The gastronomic world of Asia is bright and colorful. It is not like European cities. This is a different rhythm of life, worldview, culture, traditions. Residents of this vibrant and often warm part of the world are accustomed to their food and take it for granted. For Europeans, Asian eating habits can be funny or even shocking. The average European stomach, to be honest, is not always ready for that kind of diversity. Eating habits are also unique here. So, let’s figure that out, and ask. No, not from professors, doctors, gurus, but from ordinary travelers. What is the Asian gastronomic world like? Let’s find out from a professional model and gastronomic enthusiast, Hanna Boiko. Due to her work and passion for culinary research, she travels a lot to Asian countries, tasting and cooking. And over there she became a vegetarian.
— How many years have you been traveling, and which Asian countries have you been to?
I’m traveling for about 8 years, and I’ve visited countries like Singapore, Malaysia, Thailand, Hong Kong, Vietnam, Indonesia, Taiwan, India, South Korea, China, and Cambodia.
— What gastronomic features surprised you the most, and in which country was it?
The most exotic thing I’ve ever tried was definitely Durian. It’s a fruit that they call “the king of all fruits”; it has a very pungent smell, but a sweet and creamy taste, though it’s surely not for everyone. The smell can easily put people off trying it. And I also tried crocodile meat. I was expecting something incredible. But it tastes like chicken to me. I didn’t want to try grasshoppers, beetles, or spiders. Although for residents of various Asian countries, this is historically normal, these things are meant for tourists like me.
— Which Asian country’s cuisine do you like best and why? Did individual dishes or the national cuisine as a whole win your heart?
My favorite cuisines so far have to be Thai and Korean. Both are very unique and have a high spice level, but also both incorporate sweet and sour ingredients in their cooking, to make the dishes balanced.
— How do you usually get acquainted with the cuisine of a new country? Do you choose a restaurant, cafe in advance, or go to the local farmers market and try to cook yourself?
Most of the time you have to start with ready-to-eat foods from the supermarket and then move up to cafes and street food. Because you need some time to get used to local ingredients, and your stomach always needs time to adapt, you can’t be too adventurous too soon.

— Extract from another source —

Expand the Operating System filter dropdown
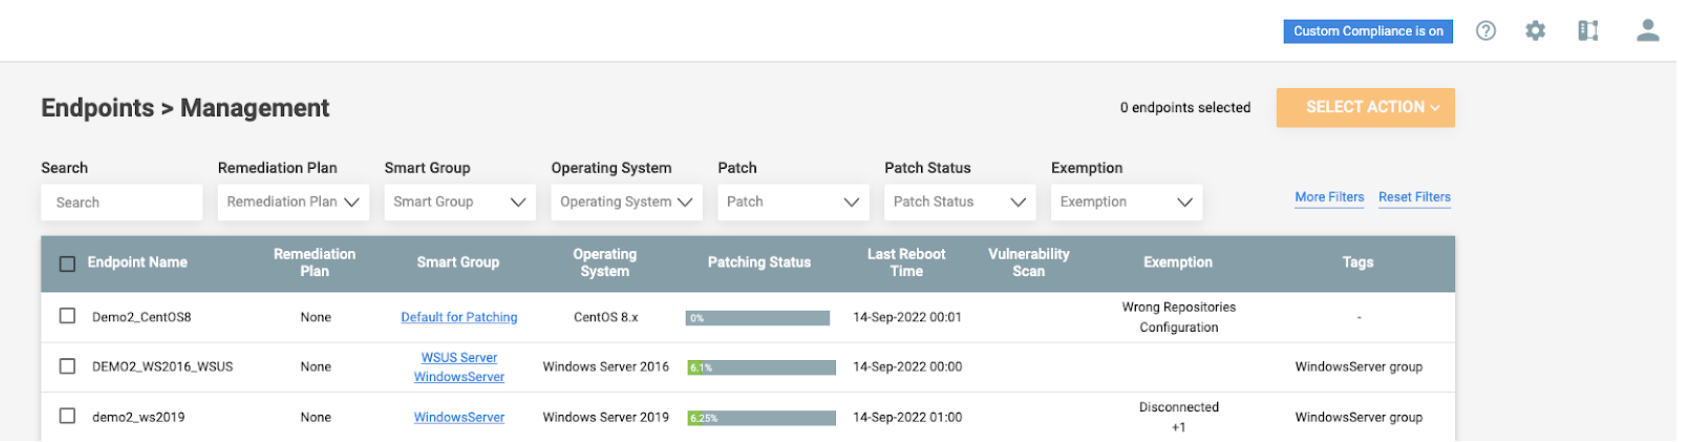The width and height of the screenshot is (1682, 442). tap(627, 202)
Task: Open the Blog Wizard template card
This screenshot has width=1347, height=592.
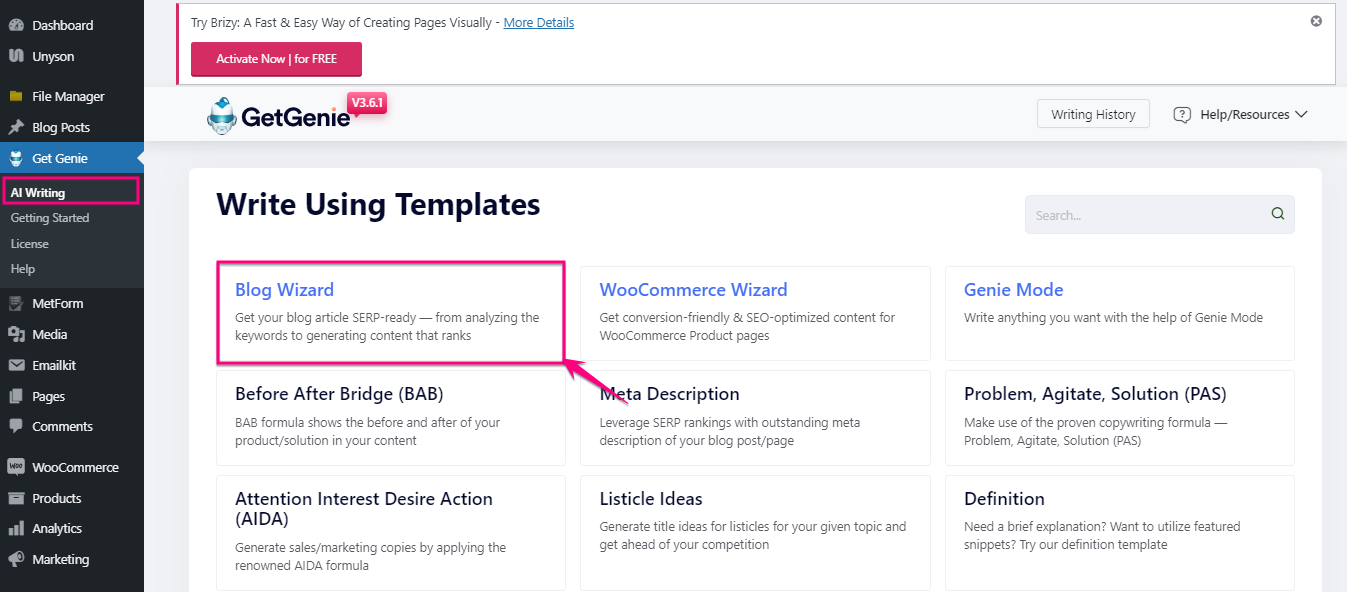Action: point(391,313)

— Was it scary to try unusual dishes?
I’m always eating foods that have been tried by someone else before; it’s almost never a big risk from my side, or even going to cafes takes some research beforehand.
— How do you learn the dishes of a new country? Do you ask locals how they cook it? Are there any communication difficulties? In Asia, English is not spoken everywhere.
You learn everything with Google; we almost never ask locals about the food; it’s rude to do as a foreigner. So it’s best to avoid it, and trust the cooks.
— When did you decide to become a vegetarian and why did it happen?
I’ve been vegetarian for over 5 years; I decided that it’s a good choice for my health and it works for me so far, so I’m happy with the difference it makes.
— Do you think veggie burgers and sausages have a bright future in Asia?
There’s plenty of vegetarian food, including meat substitutes, mostly commercial brands. But also many local eateries in places like Thailand and India make their own vegetarian sausages and cheese. Sometimes it’s even cheaper than the “meat” versions.
— You are a professional model and should think about how you look on the catwalk or in front of a photo lens. Should models adhere to a strict fitness diet or is this a myth, a societal stereotype?
It depends on the person and their genetics. Some people have to go to the gym every day and eat very clean, and others have no problem with eating fast food every other day. But definitely there shouldn’t be too much of either. Drinking lots of water helps immensely.
— What principles of healthy eating are important to you personally? How do you choose what is good for you and what is harmful?
Usually, I look at my body’s reaction, how I feel, and allergic reactions on my skin. If this appears, then it is bad food and should be avoided.
— In your observations, what influences people’s eating preferences more in different Asian countries? Religion, national traditions, or banal habits?
I think the food preferences have to do with the culture a person grows up with. Each country has different ingredients available, and they make the most of it, spice levels included. It’s usually many generations long journey.
— Is there a difference in everyday nutrition and nutrition during long flights? Yes, on the plane, you are fed whatever the airline determines. But are there any taboos or life hacks for you in this mode?
If you want to have more snacks throughout the flights, you should bring your own, but almost always the plane food is good enough. You can’t eat too much when you’re thousands of miles up in the air.
— What kind of breakfast do you consider ideal?
A good breakfast is the one that keeps you energized the first few hours of the day. Some people skip breakfast entirely because they already have enough energy from the moment they wake up or replace it with coffee. For me what works is toasted bread and many variations of toppings.
— In which city or country in the world would you like to stay longer, and what dishes would you enjoy eating there every day?
The best variety of foods award from me probably goes to Thailand. It’s filling, it’s spicy, and balanced, so every meal feels like a nice complete story.